When Balls was in internal opposition to the Blairites he was often thought to be working behind the scenes to undermine flagship policies such as tuition fees and trust schools. His Commons opposite number, Michael Gove, likes to quote Balls, also from the NS, expressing doubts about the controversial education bill of the time, which gave schools new freedoms from local authority control.

Balls admits he has changed his mind. “The thing about policymaking in the past ten years,” he says – “and this includes policy I was involved with – this is the process: you start with a view, there’s discussion, policy evolves, you reach a conclusion. The question is: Have you reached the right conclusion? Have you arrived at the right place? What started as a policy that some feared would set school against school and what some feared would lead to greater selection actually ended up delivering a stronger admissions code than we’ve ever had.”
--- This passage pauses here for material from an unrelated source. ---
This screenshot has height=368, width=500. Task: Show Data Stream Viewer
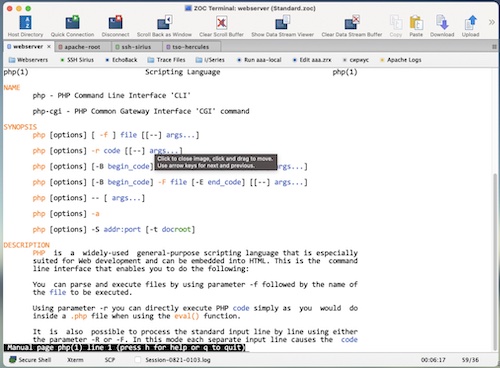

So Blair was right all along?

“As I said, it’s the evolution of policy, and it shows the government, the Labour Party and parliament at its best. There were very influen-tial select committee reports and there were debates which went on and we ended up with a good outcome.”

Jobs for the boys

Ed Balls has stood shoulder to shoulder with Gordon Brown since he became an adviser to him in opposition in 1994, when he really was young. In government he has been at his side at the Treasury, first as an adviser and then as a minister. His rise to a top cabinet post under a Brown premiership was inevitable. His analysis of the events of the past six months provides a fascinating insight from within the Brown bunker.

“The idea was that once the transition occurred, Gordon Brown would slump in the polls and fail. Therefore when the transition occurred, to be honest, everyone was rather taken aback by how well it went. So when you had quite a big swing in one direction . . . then maybe people suddenly sort of pinched themselves and said, ‘Well, it can’t be going this well.'”

We ask Balls if he thinks the Labour Party is off the bottom now. “There have been too many weeks in the past few weeks where you’ve thought, ‘Nothing could come along and be as difficult as it was last week,’ and then it did,” he says. “But politics isn’t about avoiding issues that are difficult to deal with. You win elections by having difficult issues which you deal with well.”

One area where he admits bad mistakes were made is the cancelled election, a fiasco for which Balls and other “Young Turks” have been held responsible. He is frank in his analysis.

“It was badly handled in that . . . an interesting discussion which was a reflection of the fact that we were ahead in the polls . . . moved beyond the theoretical. And as Gordon himself has said, he should have moved more quickly to shut down the speculation if he wasn’t going to go for the election.”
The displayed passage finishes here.